Thady frowned, his jaw working as if he were grinding some small thing between his teeth. Suddenly he cackled. “His Reverence? His Reverence hasn’t been in communication with anyone, only me, this many a year.” He put a finger to his temple and made a screwing movement. “He’s not the best up top, so he’s not. Father Dangerfield is the boss now. He’s the man in the saddle.”

“I spoke to him. He seemed to know very little about Father Honan.”

“Did he, now.” The old man shook his head, greatly amused. “He keeps his cards close to his chest, does Father Dangerfield.” A bell tinkled. There was a board of bells high up on the wall above the stove. The old man peered up at it. “That’ll be the Father Superior now,” he said, “wanting his pap.” He laughed again, a string of phlegm making a wet twang in his sunken chest; then he rose and went to a cupboard and took from it a tin of Ovaltine and carried it to the stove.

“A young man was killed the other night,” Quirke said. “Murdered.”

The old man brought forward a sort of footstool and set it in front of the stove and stepped up onto it. He opened the tin and shook a measure of the dull-brown powder into a small saucepan. “Would you do me a favor,” he said, “and go into the scullery there and bring me the bottle of milk that’s in the safe? I’m sick to my soul of climbing up and down on this bloody yoke.”

Quirke did as he was asked. The green-meshed food safe was set into a rectangular hole in the wall so that the air from outside could circulate through it. There were raindrops on the milk bottle. He carried it back to the kitchen and gave it to the old man. “Are you a detective?” the old man asked, watching himself pour the milk into the saucepan.

“No,” Quirke said. “I’m a doctor, sort of.”

“What sort would that be?”

“Pathologist. Dead people.”

The old man nodded, stirring the mixture in the saucepan with a tarnished metal spoon. “Who was the poor fellow that died?” he asked.
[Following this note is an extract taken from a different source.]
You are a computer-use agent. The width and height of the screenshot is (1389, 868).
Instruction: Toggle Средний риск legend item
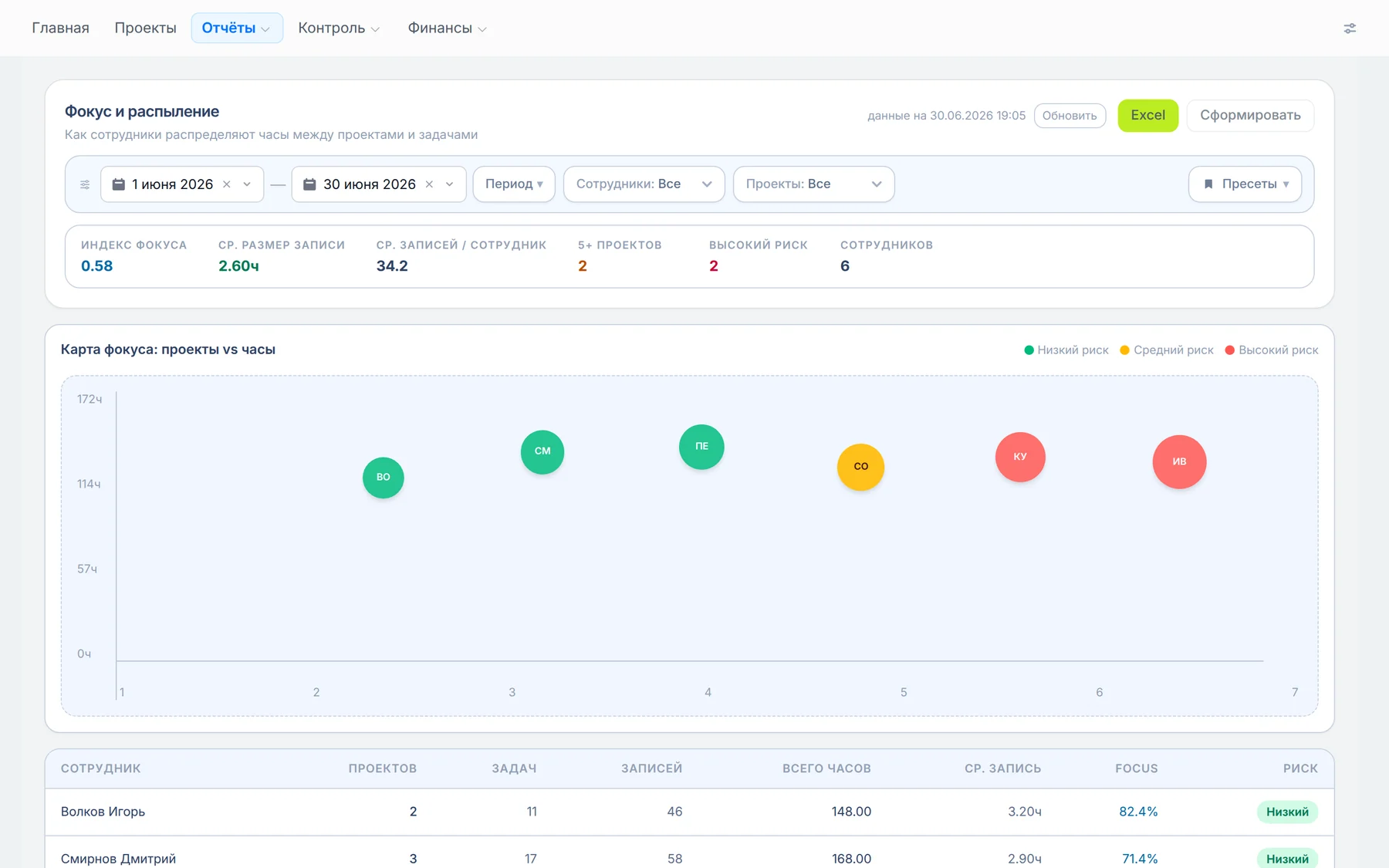1167,350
“A reporter—a newspaper reporter.”

“That’s right. I saw it in the papers. Was he some relation of Father Honan’s?”

“Not that I know of.”

“Well well, the poor chap.”

Quirke’s brain was buzzing. He knew he should not have drunk whiskey at this hour of the day. That must be what was wrong with him, that’s what was making his heart pound and his thoughts turn in circles. He wondered again where Hackett was—surely he was not still with Father Dangerfield?